In ruminants, erythrocytes are the most prevalent form of circulating cell, and they are primarily responsible for gas exchange during respiration. In addition to this, these cells take part in a variety of immunologically intricate processes (antibodies, complement, and bacteria; [30]). Their membranes, on the other hand, are high in polyunsaturated fatty acids. Because of this, as well as the fact that they transport oxygen, they are perfect targets for free radicals and possible promoters of reactive oxygen species. The production of alkyl radicals in the presence of oxygen can result in hemoglobin oxidation, lipid peroxidation, and finally hemolysis [31]. Scientific investigations had connected the long-term accumulation of reactive oxygen species induced by a high temperature humidity index to lower ruminant animal productivity [32,33] and immune function in tropical conditions [6,7,34]. Within the scope of this massive issue, we investigated the capacity of methanolic and hexanoic leaf extracts to inhibit the peroxyl radical formation, the reactive oxygen species responsible for activating hemoglobin oxidation and generating methemoglobin. For the first time, we report the results of an inhibitory experiment for hemoglobin oxidation that was conducted using extracts from Farang leaves.

Methemoglobin is formed through the oxidation of hemoglobin when the iron in the heme group is not in its normal state. This causes oxidative stress, the breakdown of lipids, and the alteration of protein interactions, all of which impair the equilibrium and resilience of the erythrocyte membrane [35]. In addition, the random use of high-fat, direct-fed dairy goats in the current investigation can indicate that all animals used were in a state of elevated peroxidation. Thus, at least partially, oxidative stress events were anticipated and terminated in the erythrocytes of goats as a result of an increase in reactive oxygen species caused by a high temperature humidity index and a high-fat diet. The most generally used method for assessing how much lipid peroxidation has occurred in biomaterials is the TBARS test [7,31]. Guava leaf methanolic extract had been shown to reduce lipid peroxidation in rat plasma [36]. The current study, however, is the first of its kind to see if Farang leaves can reduce lipid peroxidation in ruminant erythrocytes.

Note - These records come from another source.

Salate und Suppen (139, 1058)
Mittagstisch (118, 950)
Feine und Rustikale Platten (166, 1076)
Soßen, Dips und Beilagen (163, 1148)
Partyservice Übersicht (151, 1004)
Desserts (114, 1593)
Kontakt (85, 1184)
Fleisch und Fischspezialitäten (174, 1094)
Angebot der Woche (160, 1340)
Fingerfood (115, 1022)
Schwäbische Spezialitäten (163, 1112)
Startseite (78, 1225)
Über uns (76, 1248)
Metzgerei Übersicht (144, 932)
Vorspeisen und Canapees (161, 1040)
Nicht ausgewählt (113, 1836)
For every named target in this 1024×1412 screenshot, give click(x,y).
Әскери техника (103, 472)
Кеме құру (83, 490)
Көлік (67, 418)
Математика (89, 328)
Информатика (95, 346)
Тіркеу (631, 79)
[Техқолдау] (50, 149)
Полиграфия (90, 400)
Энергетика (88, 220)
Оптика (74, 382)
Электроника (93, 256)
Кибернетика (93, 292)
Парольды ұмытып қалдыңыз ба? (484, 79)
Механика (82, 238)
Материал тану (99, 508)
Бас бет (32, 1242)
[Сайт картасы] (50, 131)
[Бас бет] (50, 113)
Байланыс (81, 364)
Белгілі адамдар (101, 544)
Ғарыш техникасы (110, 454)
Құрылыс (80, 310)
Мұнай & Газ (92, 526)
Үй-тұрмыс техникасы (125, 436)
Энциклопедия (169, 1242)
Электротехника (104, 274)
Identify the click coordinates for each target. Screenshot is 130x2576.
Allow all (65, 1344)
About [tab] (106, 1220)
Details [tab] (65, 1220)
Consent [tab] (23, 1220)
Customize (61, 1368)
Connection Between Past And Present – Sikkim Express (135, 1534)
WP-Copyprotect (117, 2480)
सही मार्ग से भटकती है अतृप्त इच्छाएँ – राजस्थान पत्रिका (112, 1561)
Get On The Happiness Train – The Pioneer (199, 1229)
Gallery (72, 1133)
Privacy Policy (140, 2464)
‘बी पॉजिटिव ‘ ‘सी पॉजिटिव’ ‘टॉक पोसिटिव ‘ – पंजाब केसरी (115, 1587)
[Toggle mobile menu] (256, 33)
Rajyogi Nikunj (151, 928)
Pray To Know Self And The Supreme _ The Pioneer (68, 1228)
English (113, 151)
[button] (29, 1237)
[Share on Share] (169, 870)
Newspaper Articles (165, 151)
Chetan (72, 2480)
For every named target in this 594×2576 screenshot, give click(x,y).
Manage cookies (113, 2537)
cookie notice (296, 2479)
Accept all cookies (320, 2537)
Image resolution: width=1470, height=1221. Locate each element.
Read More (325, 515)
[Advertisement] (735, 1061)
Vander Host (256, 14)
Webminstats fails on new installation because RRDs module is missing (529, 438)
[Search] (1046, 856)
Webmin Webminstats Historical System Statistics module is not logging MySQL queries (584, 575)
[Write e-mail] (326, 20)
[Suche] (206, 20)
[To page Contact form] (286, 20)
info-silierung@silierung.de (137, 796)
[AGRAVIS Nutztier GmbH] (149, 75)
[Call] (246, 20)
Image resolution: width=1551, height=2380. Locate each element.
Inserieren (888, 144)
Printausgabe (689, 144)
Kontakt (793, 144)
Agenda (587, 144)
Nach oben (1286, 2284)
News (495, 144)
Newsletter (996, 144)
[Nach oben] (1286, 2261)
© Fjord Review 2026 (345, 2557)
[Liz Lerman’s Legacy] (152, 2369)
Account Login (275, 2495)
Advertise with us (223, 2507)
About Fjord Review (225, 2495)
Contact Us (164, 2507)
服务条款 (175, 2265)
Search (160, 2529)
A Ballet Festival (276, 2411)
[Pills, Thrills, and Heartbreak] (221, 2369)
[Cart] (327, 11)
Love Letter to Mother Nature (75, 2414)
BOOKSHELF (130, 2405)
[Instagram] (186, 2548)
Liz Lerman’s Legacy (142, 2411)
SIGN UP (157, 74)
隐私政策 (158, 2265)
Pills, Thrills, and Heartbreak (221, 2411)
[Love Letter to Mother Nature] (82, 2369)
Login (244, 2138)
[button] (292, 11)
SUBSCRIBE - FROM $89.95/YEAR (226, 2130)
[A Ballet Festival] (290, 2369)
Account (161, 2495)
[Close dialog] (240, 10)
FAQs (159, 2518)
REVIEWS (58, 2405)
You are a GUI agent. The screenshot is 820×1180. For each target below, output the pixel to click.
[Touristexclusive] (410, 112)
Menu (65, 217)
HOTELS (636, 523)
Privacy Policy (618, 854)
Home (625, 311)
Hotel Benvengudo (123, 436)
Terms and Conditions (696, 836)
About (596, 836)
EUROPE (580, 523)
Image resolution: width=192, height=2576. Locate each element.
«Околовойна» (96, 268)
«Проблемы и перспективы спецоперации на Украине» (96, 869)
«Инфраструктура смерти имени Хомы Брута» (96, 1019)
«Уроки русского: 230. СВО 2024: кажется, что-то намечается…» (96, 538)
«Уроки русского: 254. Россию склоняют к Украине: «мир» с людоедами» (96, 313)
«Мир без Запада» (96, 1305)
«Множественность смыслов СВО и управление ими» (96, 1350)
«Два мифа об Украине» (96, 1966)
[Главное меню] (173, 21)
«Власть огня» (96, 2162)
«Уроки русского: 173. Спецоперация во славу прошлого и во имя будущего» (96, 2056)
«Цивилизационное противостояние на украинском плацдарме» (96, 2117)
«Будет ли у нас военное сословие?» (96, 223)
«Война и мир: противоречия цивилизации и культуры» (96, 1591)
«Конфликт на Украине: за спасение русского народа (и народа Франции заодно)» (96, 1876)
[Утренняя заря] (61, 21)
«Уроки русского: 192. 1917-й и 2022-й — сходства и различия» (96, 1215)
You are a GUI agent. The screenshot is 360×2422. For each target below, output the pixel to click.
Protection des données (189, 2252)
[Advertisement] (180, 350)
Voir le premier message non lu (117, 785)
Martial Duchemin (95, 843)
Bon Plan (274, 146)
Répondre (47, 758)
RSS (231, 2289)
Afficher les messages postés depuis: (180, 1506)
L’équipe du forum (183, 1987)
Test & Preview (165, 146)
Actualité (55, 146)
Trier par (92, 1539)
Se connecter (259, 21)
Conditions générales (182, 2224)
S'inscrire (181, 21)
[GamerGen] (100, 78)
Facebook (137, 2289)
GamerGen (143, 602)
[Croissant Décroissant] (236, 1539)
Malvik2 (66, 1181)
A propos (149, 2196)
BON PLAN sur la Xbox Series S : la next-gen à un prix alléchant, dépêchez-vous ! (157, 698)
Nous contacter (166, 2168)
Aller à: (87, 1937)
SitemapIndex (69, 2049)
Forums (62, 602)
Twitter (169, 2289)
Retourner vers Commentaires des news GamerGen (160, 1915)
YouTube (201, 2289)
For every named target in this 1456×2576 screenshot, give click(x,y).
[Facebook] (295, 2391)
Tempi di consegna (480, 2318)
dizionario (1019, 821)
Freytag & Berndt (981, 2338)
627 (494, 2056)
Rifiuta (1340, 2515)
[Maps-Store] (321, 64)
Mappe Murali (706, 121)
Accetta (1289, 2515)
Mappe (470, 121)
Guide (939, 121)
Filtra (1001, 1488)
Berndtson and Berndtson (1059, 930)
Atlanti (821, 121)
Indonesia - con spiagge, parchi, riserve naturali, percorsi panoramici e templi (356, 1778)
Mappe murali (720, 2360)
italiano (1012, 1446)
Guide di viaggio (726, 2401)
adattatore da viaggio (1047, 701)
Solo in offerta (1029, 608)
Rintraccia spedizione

In accordance with previous research [4,37,38], our results indicated that ascorbic acid, eugenol, gallic acid, cinnamic acids (caffeic acid, syringic acid, p-coumaric acid, sinapic acid, and ferulic acid), and flavonoids (catechin, rutin, myricetin, quercetin, apigenin, and kaempferol) and their derivatives have hydroxyl group substitutions that are associated with their protective potential. Because of its chemical composition and well-known liposolubility, flavonoids, for example, were shown to provide anti-hemolytic protection (the C2=C3 connection of flavonoids’ C ring increased antioxidant capacity [39]). This made it possible for them to absorb into the membrane, where they then functioned as antioxidants to prevent damage to the membrane by eliminating potentially harmful species. According to the findings of Rjeibi, et al. [40], eugenol derived from plants has the potential to prevent H₂O₂-induced hemolysis in human erythrocytes. Our findings were also consistent with prior research [41], which discovered that plant cinnamic acid, which included caffeic, p-coumaric, syringic, sinapic acid, cinnamic, and ferulic acid regulated human erythrocyte suspension and hypotonicity-induced hemolysis. Indeed, the phytochemical composition of Farang leaves was discovered in significantly higher amounts in methanolic plant extracts, and more hydroxyl groups acting as antioxidant agents in ruminant circulation cells may be expected.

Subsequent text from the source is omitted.